Good points from guys who have humped rucks. Refreshing change from the children at other sites. Hill Peeps are legit gear makers and users. I agree with them about short back rucks and weight transfer, to a point. I know this has been the consensus of opinion, and no doubt the impetus behind trying to adapt internal frame rucks for military use. However, if you are in a hot weather or jungle environment, which is not conducive to chest-mounted gear, not to mention BA, then you might consider the classic "LCE" type system, aka a belt and suspenders type set up. If you do use a "belt kit", then a good "short back" ruck is essential to work with it. Which we all know does not have a real hip belt, like a good internal, to allow you to re-balance the load, from shoulders to hips. So what to do.
Here is one solution. For your consideration. To start with, you need a Brit style belt kit. By that I mean a lightly padded belt (from 3" to 8" in width), with some lightly padded suspenders, with 4-6 attachment points. To this you add your pouches. Typically anywhere from 2-4 rifle mag pouches, and 3-4 sustainment pouches, which might include canteens, brew kit, folding stove, food, IFAK, etc. Typically no pistol gear for a woodland/jungle environment. Now the kicker is that all their pouches are mounted flush with the top of the belt. Sounds too simple to work, but now you actually have a belt kit that works with your short back ruck. The rear sustainment pouches create a nice shelf for the ruck to sit on. Instead of US canteen pouches, with the caps sitting up high and interfering with the ruck frame or lumbar pad.
To this we add a good short back ruck. For my money that is an ALICE or ALICE derivative. But there's all sorts of new things to consider. First of all, I like the new DE 1606 frame. If you have loads under 55 lbs, and not jumping it in anywhere, then this is a good choice. Next I like a good bag with additional external pockets, tailored to my needs. And finally the suspension system. I like medium padded shoulder straps, with sternum and top load bearing straps. I like short, medium padded lumbar panels, like the classic ALICE, in lieu of a padded hip belt. The reason for this being I don't like a "belly band" from my ruck, which does next to nothing, as far as helping to bear the load. Instead I prefer to rest the bottom of the ruck on top of my belt kit pouches.
Now, there are two ways this can actually transfer weight to the waist line. By using a good two-way adjustable buckle, you can cinch the belt kit down tight to the hips, which will then pick up some weight from the ruck. Critics have noticed how this can push down in the back, and raise the belt in front. While true, this can be overcome with a good padded belt, cinched up tight, and 6 shoulder attach points, which helps to spread the load and keep the front from rocking up.
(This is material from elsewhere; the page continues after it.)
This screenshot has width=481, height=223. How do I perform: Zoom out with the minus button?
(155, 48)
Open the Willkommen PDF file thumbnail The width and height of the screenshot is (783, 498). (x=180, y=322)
The other technique is something I've been experimenting with. You take two 1" straps, running from the lumbar pad sides, to an attach point on the belt itself. Pretty much right where the lower stab straps would attach from the bottom of the bag on a good internal ruck. So yeah, it's pretty much two extended lower stab straps, which pull the bottom of the ruck in, tighter towards the belt. If the belt kit pouches provide a good shelf for the bottom of the ruck, with these straps you essentially have made the belt kit into a hip belt for the ruck.
If you rig your pouches Brit style, which means the pouches are right behind your hip point, so you can kneel, or prone out without them getting in the way, the load stab strap will sit basically right above your mag pouches. I use a short length of 1" webbing, angled about 30 deg or so, with a female SR buckle, sewn on both sides of the belt (or if you're not using all the attach points on a Brit style rig, you can use the two extra attach points for this purpose). From the lumbar pad, I sew on two 1" straps, with (adjustable) male SR buckles. On a std ALICE or Molle (or FILBE) pad, the wider waist strap can be cut down and used as a base to sew on the reduced 1" webbing.
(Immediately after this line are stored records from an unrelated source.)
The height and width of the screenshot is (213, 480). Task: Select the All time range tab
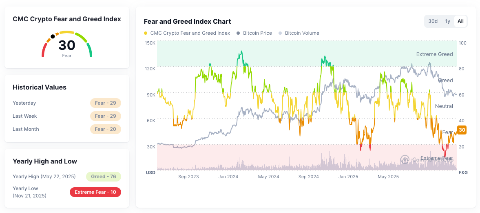[460, 21]
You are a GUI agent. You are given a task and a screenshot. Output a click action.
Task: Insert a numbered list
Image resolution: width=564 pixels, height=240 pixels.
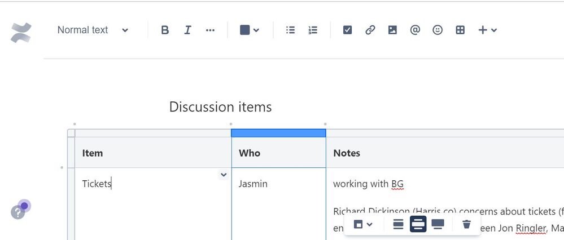313,30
Now after donning the belt kit, and cinching up the belt, don the ruck, with all straps loose, and buckle in the side load stab straps. Cinch in tight. Now cinch up the shoulder straps, and top load stab straps. And sternum strap if used. This will set the load up with the belt taking up as much load as possible. It might not be as good as a big padded internal frame belt, but it works.
With a good suspension, that has top load stab straps, you can now shift weight to the shoulders, by loosening the bottom stab straps, and even the belt kit, while cinching up the shoulder straps, and/or the top load stab straps.
So I would argue that while not as good as a good internal frame hip belt, it does work, for guys who need to carry both a good belt kit and a full sized ruck. It is the only system I have found that actually works.
Now granted, there are those who live in mountain states, and do things differently. They may prefer internal frame rucks, and chest rigs, and possibly even BA. So yeah, terrain and situation.